Já estamos em pleno horário de verão, desde a zero hora do dia 16 de outubro, e ele vai durar 126 dias, ou seja, até 19 de fevereiro de 2017. A previsão do governo é de que haja economia de 4% a 5% no consumo de energia no período. A medida entrou em vigor a 0h do domingo de outubro e vai até o terceiro domingo de fevereiro seguinte. Parece coisa simples e até aceita pela maioria, mas pode ser prejudicial à saúde, segundo dizeres de vários médicos geriatras, biólogos etc... O nosso organismo, ou melhor dizendo, nosso relógio biológico, virou de cabeça para baixo... Nosso organismo é uma engrenagem muito delicada e depois de desregulada causa males a curto prazo, que se tornam irreversíveis. E vejam bem: aqueles que são amantes desse que se chama "horário de verão". "Ele foi instituído pela primeira vez no Brasil no verão de 19 de novembro de 1931 a 1932 e foi restaurado por Sarney, o ex-presidente Fernando Collor continuou, o "topetinho" Itamar Franco determinou, nosso ex-presidente Fernando Henrique decretou e o ex-presidente Luiz Inácio da Silva (Lula) assinou para continuar esse sistema desnecessário.
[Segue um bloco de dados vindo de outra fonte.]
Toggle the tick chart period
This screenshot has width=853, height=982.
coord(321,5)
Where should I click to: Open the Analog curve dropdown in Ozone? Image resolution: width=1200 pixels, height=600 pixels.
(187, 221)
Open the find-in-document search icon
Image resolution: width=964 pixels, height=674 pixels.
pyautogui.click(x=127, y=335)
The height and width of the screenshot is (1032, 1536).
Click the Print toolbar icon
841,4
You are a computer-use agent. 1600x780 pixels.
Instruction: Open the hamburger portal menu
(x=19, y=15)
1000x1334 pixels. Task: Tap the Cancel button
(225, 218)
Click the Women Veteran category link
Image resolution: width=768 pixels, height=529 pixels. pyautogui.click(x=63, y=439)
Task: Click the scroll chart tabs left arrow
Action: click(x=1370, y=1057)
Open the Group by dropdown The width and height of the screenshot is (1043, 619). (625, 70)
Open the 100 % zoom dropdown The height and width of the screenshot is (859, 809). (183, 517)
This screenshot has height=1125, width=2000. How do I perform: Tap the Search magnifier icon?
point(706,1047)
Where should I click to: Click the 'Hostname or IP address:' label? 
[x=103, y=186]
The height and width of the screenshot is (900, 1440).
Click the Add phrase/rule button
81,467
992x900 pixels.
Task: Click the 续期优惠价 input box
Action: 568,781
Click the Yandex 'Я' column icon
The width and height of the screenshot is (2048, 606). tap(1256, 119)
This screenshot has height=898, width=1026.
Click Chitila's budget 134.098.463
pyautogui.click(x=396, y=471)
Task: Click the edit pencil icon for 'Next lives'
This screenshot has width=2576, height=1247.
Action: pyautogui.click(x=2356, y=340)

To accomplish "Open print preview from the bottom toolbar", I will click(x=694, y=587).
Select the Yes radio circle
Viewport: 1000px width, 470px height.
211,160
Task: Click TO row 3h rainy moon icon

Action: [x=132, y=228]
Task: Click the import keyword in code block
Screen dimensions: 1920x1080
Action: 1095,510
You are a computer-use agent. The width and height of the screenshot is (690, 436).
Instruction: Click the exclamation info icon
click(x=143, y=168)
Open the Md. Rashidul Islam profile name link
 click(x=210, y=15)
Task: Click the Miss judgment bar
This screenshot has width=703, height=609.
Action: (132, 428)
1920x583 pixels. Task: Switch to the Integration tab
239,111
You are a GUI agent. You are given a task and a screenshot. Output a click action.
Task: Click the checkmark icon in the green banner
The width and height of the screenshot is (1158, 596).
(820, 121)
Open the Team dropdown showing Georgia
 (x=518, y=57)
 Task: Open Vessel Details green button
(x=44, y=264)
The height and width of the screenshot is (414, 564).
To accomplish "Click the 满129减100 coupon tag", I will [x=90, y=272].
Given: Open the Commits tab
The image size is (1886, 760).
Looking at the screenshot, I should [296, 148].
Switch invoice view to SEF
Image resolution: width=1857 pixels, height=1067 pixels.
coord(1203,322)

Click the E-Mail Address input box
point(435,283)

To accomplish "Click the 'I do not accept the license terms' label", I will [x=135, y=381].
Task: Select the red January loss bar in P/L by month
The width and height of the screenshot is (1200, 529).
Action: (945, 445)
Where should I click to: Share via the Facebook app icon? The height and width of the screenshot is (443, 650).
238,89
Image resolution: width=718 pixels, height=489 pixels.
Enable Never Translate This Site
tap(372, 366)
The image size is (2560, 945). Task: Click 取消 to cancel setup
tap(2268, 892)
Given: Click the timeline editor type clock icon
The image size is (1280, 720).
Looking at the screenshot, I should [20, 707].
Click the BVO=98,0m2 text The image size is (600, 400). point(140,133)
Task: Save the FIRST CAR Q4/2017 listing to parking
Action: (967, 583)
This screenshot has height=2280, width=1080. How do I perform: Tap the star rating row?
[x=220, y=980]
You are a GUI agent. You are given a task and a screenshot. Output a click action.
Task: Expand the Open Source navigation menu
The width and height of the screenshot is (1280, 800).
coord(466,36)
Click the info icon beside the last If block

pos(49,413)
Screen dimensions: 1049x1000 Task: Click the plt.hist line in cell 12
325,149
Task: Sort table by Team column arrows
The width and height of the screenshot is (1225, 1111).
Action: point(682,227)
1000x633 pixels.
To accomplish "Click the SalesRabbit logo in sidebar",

Agora, o novo presidente, Temer, decretou.
Depois vem aquele "cidadão" que se diz "mais vivido e viajado" dizer que este comentarista nunca viajou para sentir o "fuso horário" e que o horário de verão é para se evitar "blackout" e não para se economizar dinheiro (ou dólar, como queiram).
Talvez ele desconheça que no Brasil existe a maior hidroelétrica do mundo, bi-nacional, que se chama Itaipu, produzindo 500 bilhões de KWH. E, que dentro de um ano, atingirá a marca de 1 trilhão de KWH (mega-watts) com a ativação das 18 turbinas.
Para nós, esse horário de verão é mais político do que alguém quis insinuar: "blackout".Agora, perguntamos: Se é para o bem da Nação e da coletividade, por que uma hora? E não duas ou três horas? Respondam os peritos no assunto.